Здесь нужно остановиться на понятии конкретного у Гегеля и у Маркса. У самого Маркса сохраняется формально гегелевское понимание этого термина, но уже у Энгельса оно оказывается как бы излишним. Вслед за Гегелем Маркс конкретное понимает как всеобщее, тоталитет. У Гегеля, как известно, это мысль, понятие; конкретно оно потому, что едино (а не единично: обыденно-рассудочное понимание конкретного; у Гегеля же единичное абстрактно, потому что неполно), тотально же потому, что Гегель здесь — кантианец, он усвоил тезис Канта о фрагментарности всякого опыта; лишь мысль («элемент духа», по Гегелю) дает нам выход в сферу всеобщего. И когда Гегель говорит, что истина конкретна, это не значит, что он имеет в виду «истину».
7 x 7 = 49, это значит, что истину можно высказать лишь о бытии в целом; эта целостность и есть конкретность. Таким образом, конкретное — это онтологический термин, он не применим к области частных наук. У Маркса же конкретное опрокинуто в сферу политэкономии, это делает из нее онтологию марксизма. При этом в данной, произвольно выбранной и частичной сфере конкретное будет означать то же, что и в гегелевском панлогизме, — всеобщее. Советская философия была вовлечена в затяжную, хроническую дискуссию о природе диалектического противоречия (которое, как мы знаем, может обнаруживаться лишь в движении всеобщего): можно ли проблемы частной науки выразить на языке диалектики, может ли научное суждение быть диалектичным, то есть не подчиняться правилам формальной логики. Если сказать «да», это будет равнозначно отрицанию всякой науки; если же сказать «нет», то под сомнение ставится исторический материализм, видящий в движении частной области бытия — экономических формаций — универсальные законы мирового бытия. Советским философам было предложено выбирать между холерой и чумой. И все это произошло оттого, что Маркс неправомерно («из кокетства», как признал он сам) внес диалектику туда, где ей не место (в политэкономию), где нет движения всеобщего.
Хорошо известно, однако, что советские марксисты меньше всего были склонны рассматривать свою теорию в качестве экономического материализма. Экономическую детерминацию исторического процесса сильно ограничивал уже Энгельс. В конце концов превращение политэкономии в онтологию марксизма — это частность, не здесь находится основной философский мотив марксизма. Этот мотив — уже названная онтологическая установка: понимать истину не как состояние сознания, а как состояние бытия. А коли бытие берется как общественное бытие, то значит в самом обществе должна быть найдена сила, способная реализовать его истину. Такой силой Маркс объявил рабочий класс, но это опять же содержательная частность, нас же интересует здесь формальный принцип: вера в реальное преображение общественного бытия по модели конкретной тотальности.

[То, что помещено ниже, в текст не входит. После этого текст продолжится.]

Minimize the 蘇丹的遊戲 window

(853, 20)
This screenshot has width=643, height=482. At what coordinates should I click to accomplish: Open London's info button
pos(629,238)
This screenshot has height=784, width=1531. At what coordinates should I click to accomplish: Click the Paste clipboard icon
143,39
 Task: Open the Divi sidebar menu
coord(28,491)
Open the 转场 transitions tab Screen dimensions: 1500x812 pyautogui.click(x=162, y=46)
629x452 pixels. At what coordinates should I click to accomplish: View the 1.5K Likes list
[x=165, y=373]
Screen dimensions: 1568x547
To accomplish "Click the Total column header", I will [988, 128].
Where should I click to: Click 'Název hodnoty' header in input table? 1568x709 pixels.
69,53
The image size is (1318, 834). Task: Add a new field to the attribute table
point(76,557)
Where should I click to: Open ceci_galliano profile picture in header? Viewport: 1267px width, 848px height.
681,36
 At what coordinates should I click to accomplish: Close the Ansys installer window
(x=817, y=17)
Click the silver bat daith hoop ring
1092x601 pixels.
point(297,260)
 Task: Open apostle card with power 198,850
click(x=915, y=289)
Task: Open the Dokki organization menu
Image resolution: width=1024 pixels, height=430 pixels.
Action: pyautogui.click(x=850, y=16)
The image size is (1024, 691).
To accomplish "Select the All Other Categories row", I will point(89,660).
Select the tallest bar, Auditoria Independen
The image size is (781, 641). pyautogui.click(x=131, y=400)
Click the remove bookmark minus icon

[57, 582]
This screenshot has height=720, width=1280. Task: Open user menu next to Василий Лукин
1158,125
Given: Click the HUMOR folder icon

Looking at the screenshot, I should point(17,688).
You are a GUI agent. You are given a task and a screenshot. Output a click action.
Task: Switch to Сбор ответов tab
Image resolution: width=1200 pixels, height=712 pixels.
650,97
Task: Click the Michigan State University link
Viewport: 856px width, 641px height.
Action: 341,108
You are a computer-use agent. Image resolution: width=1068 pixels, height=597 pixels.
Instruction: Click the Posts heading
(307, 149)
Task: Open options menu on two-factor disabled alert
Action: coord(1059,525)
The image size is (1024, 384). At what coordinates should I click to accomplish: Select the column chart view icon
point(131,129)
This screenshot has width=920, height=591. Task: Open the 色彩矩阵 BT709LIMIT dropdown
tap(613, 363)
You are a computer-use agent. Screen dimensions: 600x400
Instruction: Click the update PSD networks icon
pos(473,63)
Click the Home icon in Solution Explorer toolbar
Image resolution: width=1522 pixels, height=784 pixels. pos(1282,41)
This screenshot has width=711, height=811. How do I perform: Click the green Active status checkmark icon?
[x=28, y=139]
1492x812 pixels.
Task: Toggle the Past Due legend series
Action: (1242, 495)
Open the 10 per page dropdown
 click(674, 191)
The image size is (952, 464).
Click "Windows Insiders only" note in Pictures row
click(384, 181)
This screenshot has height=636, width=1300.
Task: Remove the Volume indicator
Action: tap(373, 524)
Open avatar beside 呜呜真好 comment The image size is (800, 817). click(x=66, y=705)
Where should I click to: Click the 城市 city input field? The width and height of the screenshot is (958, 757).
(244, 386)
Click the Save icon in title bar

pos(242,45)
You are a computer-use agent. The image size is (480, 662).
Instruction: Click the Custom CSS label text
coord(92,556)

Ибо общество призвано в марксизме воплотить то, что у Гегеля воплощал философский разум. Общество — единственная мыслимая в марксизме целостность, единственное самодовлеющее бытие. Перенос тождества бытия и мышления в сферу (материального) бытия, «переворачивание» Гегеля сделали то, что духовность, полюс духа уже не воспринимались как модель, проект или манифестация (истинного) бытия. Философский идеализм понимается теперь не как аксиологическая позиция (а именно таким он был у Гегеля), а как иллюзия сознания, то есть социологический феномен, вытекающий из общественного разделения труда: философ — работник духовного производства — в силу профессиональной аберрации зрения теоретическое отражение бытия принимает за его основу. В этом качестве он берется Марксом как абстрактный индивид, не способный произвести конкретный синтез бытия, да и самая возможность такового в уме, «в элементе духа» оспаривается; предикат конкретности переходит к обществу, так сказать, к материально осязаемой тотальности. «Конец философии» представляется как реализация истины в ткани социального бытия. Отныне здесь — место истины. Это и есть принцип тоталитаризма.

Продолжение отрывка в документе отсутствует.